The series so far:
- Creating Calculated Columns Using DAX
- Creating Measures Using DAX
- Using the DAX Calculate and Values Functions
- Using the FILTER Function in DAX
- Cracking DAX – the EARLIER and RANKX Functions
- Using Calendars and Dates in Power BI
Creating and using a calendar table is pretty straightforward, but this article will explain not just how to create a table, but also why you should want to do this. The article will also answer questions such as: what happens if you have two or more dates in the same table that you want to reference? Or if you have another table which holds information at a different level of granularity? Or if you want to report sales by bank holidays? Read on for how to create a robust data model for handling time-based data!

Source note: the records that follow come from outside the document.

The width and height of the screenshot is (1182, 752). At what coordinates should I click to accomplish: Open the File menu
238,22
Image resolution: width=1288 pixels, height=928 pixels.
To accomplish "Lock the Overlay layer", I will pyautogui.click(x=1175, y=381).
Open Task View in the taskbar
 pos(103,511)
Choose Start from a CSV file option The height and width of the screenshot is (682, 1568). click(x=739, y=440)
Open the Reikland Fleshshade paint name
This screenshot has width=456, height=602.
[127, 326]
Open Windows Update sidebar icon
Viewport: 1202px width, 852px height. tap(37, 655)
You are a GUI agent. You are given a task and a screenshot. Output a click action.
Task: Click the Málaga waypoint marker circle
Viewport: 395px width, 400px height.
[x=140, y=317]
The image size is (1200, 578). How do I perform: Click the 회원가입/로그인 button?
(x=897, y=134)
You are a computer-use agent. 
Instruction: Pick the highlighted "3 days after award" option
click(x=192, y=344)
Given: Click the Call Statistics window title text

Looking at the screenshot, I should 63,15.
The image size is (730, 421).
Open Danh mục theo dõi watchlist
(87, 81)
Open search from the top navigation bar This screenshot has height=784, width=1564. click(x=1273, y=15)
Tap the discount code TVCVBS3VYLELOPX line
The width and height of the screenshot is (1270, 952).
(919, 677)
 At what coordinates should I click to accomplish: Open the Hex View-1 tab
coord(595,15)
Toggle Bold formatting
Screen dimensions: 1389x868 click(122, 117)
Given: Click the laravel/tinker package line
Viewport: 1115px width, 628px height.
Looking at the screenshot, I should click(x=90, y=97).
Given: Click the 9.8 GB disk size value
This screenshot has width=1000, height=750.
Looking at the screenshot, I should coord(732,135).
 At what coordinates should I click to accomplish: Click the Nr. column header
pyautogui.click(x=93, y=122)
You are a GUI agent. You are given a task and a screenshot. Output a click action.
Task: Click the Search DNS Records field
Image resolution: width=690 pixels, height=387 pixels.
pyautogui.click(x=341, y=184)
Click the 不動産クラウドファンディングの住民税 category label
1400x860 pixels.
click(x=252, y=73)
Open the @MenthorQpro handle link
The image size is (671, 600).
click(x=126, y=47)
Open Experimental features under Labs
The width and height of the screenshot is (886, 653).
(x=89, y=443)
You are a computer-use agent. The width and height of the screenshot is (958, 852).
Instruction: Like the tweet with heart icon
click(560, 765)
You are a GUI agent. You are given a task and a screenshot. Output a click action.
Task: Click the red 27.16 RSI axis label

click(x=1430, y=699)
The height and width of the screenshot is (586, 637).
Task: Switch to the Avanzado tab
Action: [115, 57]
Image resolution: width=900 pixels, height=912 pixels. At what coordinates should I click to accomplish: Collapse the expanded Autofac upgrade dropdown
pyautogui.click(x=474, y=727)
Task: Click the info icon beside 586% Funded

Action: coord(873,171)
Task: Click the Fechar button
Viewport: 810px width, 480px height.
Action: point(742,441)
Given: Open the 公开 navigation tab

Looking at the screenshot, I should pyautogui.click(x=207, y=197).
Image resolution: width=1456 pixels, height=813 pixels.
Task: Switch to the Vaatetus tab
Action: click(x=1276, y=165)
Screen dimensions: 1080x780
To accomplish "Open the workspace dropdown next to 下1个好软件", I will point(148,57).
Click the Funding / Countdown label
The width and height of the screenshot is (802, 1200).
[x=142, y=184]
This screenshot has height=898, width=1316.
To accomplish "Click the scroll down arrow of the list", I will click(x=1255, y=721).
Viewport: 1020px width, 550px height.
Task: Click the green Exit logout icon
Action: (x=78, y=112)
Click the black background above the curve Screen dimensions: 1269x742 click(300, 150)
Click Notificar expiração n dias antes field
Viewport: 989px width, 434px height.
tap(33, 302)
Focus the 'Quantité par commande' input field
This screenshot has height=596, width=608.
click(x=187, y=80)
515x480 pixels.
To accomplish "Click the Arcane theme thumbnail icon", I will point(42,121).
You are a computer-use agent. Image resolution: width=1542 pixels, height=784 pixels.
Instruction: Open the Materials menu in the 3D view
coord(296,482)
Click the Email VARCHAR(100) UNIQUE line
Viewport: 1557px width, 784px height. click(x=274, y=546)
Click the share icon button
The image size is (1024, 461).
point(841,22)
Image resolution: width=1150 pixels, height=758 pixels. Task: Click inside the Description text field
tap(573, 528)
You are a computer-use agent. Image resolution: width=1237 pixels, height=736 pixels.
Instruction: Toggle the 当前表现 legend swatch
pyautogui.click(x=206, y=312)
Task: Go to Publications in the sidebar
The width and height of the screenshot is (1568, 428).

Loading the Sample Data for this Article
To work through the examples in this article, you’ll need to download the worksheets from this workbook. Tick all of the worksheets when you’re loading data into a new Power BI report:
These tables will give you the following data model:
In addition, you should have the following four tables which aren’t linked:
You’ll be using some of these tables in what follows, and some in the next article in the series.
Why Do You Need to Create a Calendar?
When I was first learning Power BI (actually, it was PowerPivot in those days, those many moons ago), I didn’t initially see the point of calendars. After all, Power BI allows you to include fields from date hierarchies which are created automatically for you:
However, having a calendar table gives two big advantages:
- It allows you to aggregate data by non-standard columns (think your company’s financial year, or your timesheet weeks, or the Mayan calendar!).
- It gives you access to all of the wonderful time-intelligence functions in DAX, with names like
TOTALYTD
andCLOSINGBALANCE
. Without a calendar table these won’t work.
Given that most people’s main interest in creating measures in DAX is to compare numbers across time periods, the second point is a bit of a clincher!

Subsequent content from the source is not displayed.